Work request -
Determine the number of lines in these entries that hold the word "computer". Give the number and nothing more.

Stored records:
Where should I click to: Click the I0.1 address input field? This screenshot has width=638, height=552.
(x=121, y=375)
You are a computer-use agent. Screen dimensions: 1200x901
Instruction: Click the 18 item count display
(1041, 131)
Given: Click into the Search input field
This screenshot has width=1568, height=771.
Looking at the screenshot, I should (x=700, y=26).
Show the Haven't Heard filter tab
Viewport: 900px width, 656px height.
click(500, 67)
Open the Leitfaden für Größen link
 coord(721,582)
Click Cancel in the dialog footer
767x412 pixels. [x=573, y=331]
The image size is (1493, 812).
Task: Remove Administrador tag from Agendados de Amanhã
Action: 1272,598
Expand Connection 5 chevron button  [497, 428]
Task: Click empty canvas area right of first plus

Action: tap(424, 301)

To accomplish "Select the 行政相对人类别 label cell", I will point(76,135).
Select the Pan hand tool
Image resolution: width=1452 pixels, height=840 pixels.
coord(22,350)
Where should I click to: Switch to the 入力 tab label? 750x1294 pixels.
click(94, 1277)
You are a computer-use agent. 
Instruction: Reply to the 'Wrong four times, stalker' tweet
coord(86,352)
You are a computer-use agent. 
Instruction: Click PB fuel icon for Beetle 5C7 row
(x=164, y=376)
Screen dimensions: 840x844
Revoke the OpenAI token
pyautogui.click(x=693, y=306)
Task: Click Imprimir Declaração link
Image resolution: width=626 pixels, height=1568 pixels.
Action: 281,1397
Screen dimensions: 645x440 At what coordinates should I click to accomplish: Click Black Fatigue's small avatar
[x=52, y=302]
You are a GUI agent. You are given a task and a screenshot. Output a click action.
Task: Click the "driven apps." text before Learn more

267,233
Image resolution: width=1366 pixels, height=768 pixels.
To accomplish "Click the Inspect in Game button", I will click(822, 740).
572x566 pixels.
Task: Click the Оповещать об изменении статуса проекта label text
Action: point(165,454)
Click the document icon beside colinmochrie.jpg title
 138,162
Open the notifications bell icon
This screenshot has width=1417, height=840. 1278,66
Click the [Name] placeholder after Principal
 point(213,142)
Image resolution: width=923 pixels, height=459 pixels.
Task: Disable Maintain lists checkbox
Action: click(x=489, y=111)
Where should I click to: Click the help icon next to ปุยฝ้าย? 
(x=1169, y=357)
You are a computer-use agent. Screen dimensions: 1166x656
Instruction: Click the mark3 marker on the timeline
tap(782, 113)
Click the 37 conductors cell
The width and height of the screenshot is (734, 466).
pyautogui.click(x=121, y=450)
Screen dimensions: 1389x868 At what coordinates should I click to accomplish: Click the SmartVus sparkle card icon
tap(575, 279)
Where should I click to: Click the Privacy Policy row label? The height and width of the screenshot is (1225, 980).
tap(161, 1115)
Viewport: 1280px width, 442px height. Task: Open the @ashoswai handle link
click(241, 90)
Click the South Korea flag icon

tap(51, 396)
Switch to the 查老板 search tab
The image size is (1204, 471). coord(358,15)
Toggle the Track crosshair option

Result of the exercise -
4